To override the default, the user should 
    - provide a file describing the translation required;
    - let the environment variable "AGFL_ALPHABET" point to this file.

An example of an alphabet translation file is given in this directory:
"agfl_alphabet.txt". The translation defined in this example file
is exactly equal to the default behaviour of the system.
The AGFL user can take (a copy of) the example file and modify it
to his liking.

The environment variable can be set as follows:
    SET AGFL_ALPHABET=c:\agfl_2.2\alphabet\agfl_alphabet.txt
(in stead of c:\agfl_2.2\alphabet\agfl_alphabet.txt any legal disk,
path and file name seen fit by the user can be used).
It is suggested to include this definition in the file
agfl_2.2/bin/setagfl.bat, which already contains a commented-out
command line that defines the environment variable AGFL_ALPHABET
in such a way that it points to the example file in this directory.
Activating the setting in this command file will make sure the
alphabet translation is activated together with the definition of
all other symbols and settings required to use the AGFL system.



returning to the default
--------- -- --- -------

To return to the default, either
    - remove or comment out the setting of AGFL_ALPHABET,
      quit and restart the DOS box;
    - re-define the setting on the command line by either
      undoing the definition by means of
          SET AGFL_ALPHABET=
      or making the AGFL_ALPHABET variable point to the "default"
      alphabet translation file:
          SET AGFL_ALPHABET=c:\agfl_2.2\alphabet\agfl_alphabet.txt



let the run-time system report on the translation table used
--- --- -------- ------ ------ -- --- ----------- ----- ----

Once a parser is generated, the parser will report the active character
translations when started with the "-A" option.
This option will list all active translations prior to accepting input.

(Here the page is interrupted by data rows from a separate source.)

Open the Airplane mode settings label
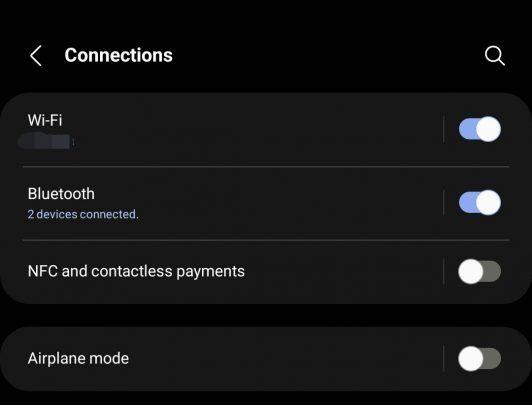[x=78, y=359]
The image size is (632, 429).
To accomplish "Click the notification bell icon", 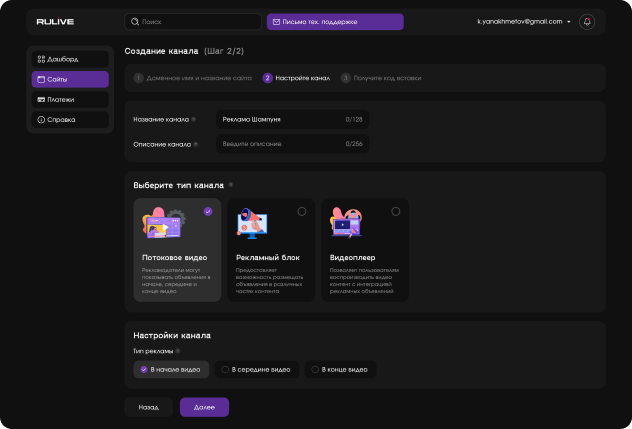I will pos(587,21).
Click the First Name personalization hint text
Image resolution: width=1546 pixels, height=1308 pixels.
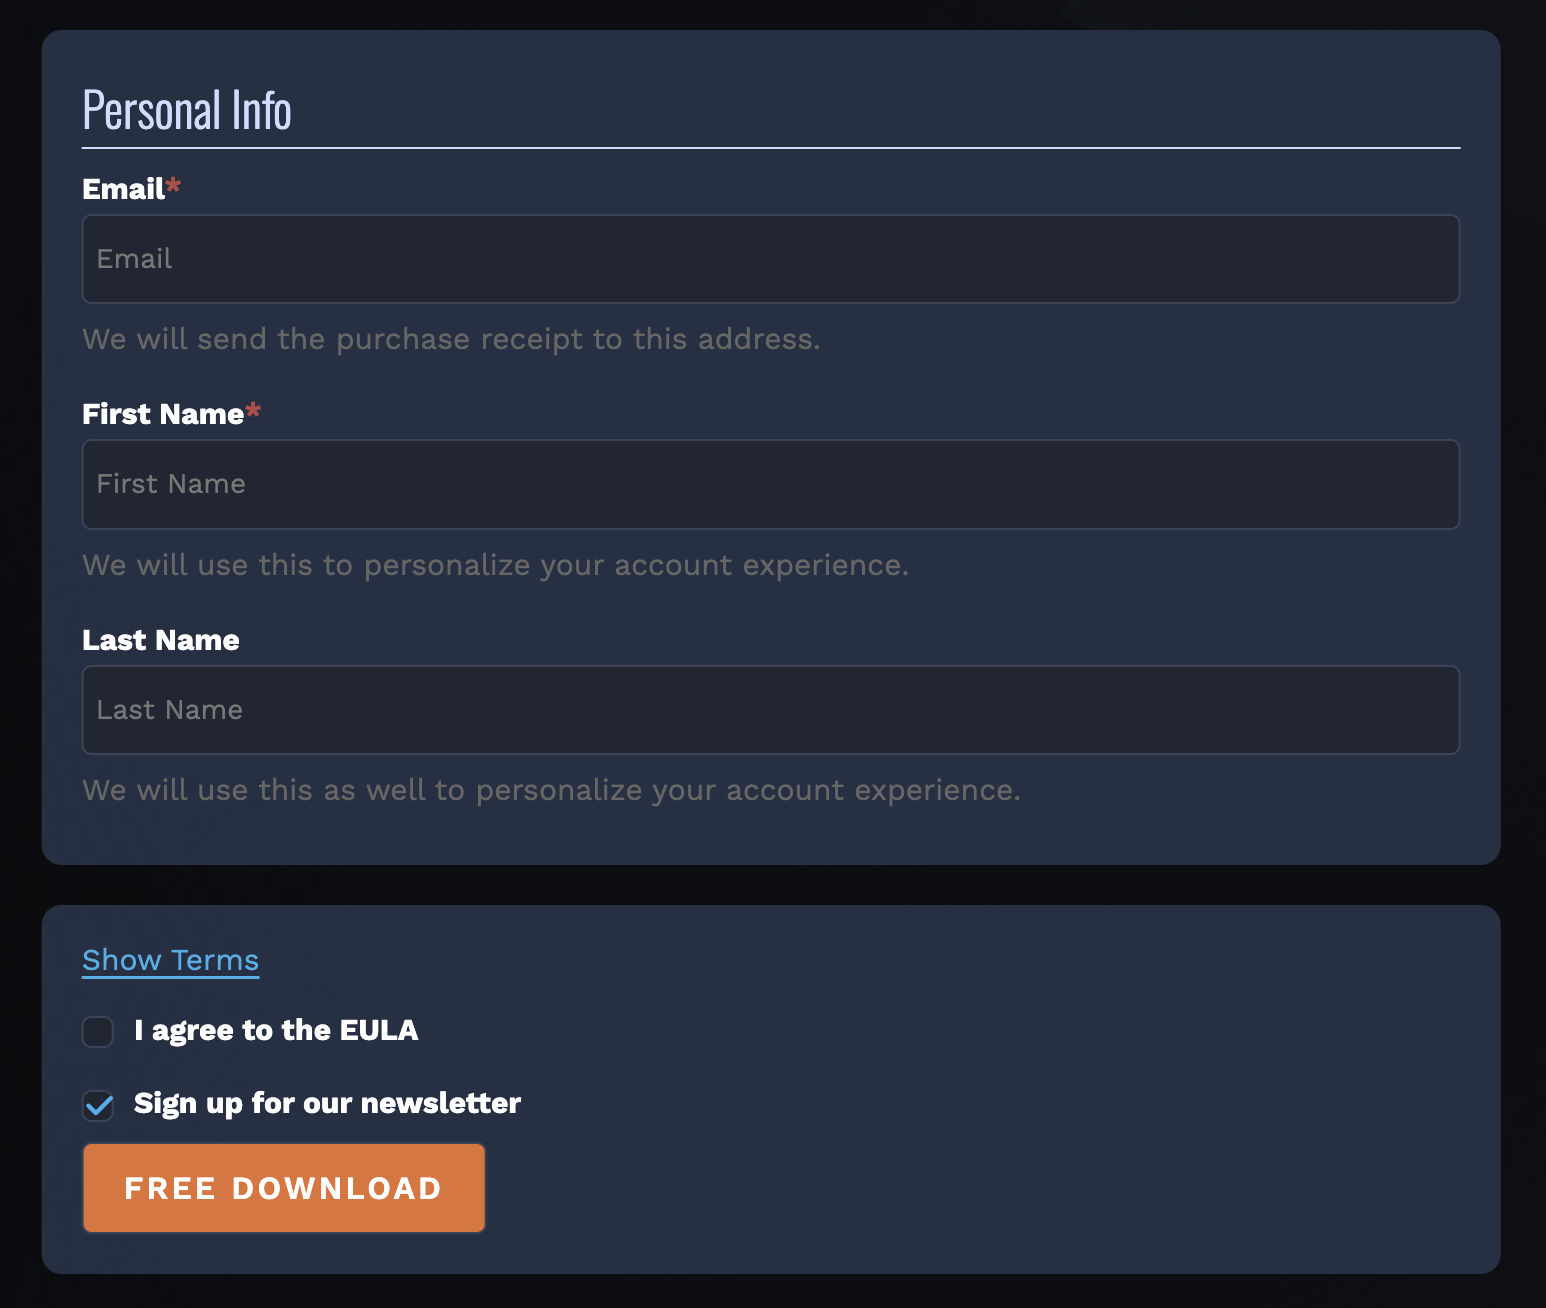[495, 565]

the alphabet translation file layout
--- -------- ----------- ---- ------

The alphabet translation file should contain exactly 256 lines:
1 line for each 8-bit character. The first line
defines the translation for character 0,
the 100th line for character value 99,
and the 256th line defines the translation for character 255, etc.

Each line must contain the value of the character to be translated to.
This value is mandatory, even if it is equal to the character to be translated from.
No character values below 0 or above 255 are accepted.

Example: Line 66 defines character value 65, which for many language definitions
corrsponds to "A".
When capital "A" should be passed as-is, the 66th line should contain:

65

Non-numeric text following he character value definition is ignored (which means
that additional textual comments are possible).

The run-time system checks the availability of the alphabet translation file
and check it's layout, and will give appropriate error messages.



final remarks
----- -------

   - The character translation mechanism will not influence the way
     characters are handled by windows.
     Example: re-definition of control-c (line 4, character value 3)
     will not prevent windows from stopping the parser
     when the user presses control-c when the system waits for input.

   - Representation of characters in windows depends on the language definition;
     but even then, strange effects are possible.
     For several language definitions we tested it turned out that
     representation of characters with values over 127 depend on the program used.
     Example: some editors show for some value a vowel+accent combination,
     whereas others show a double left corner character to be used for line drawing.

     This is unfortunate, but can not be prevented by us.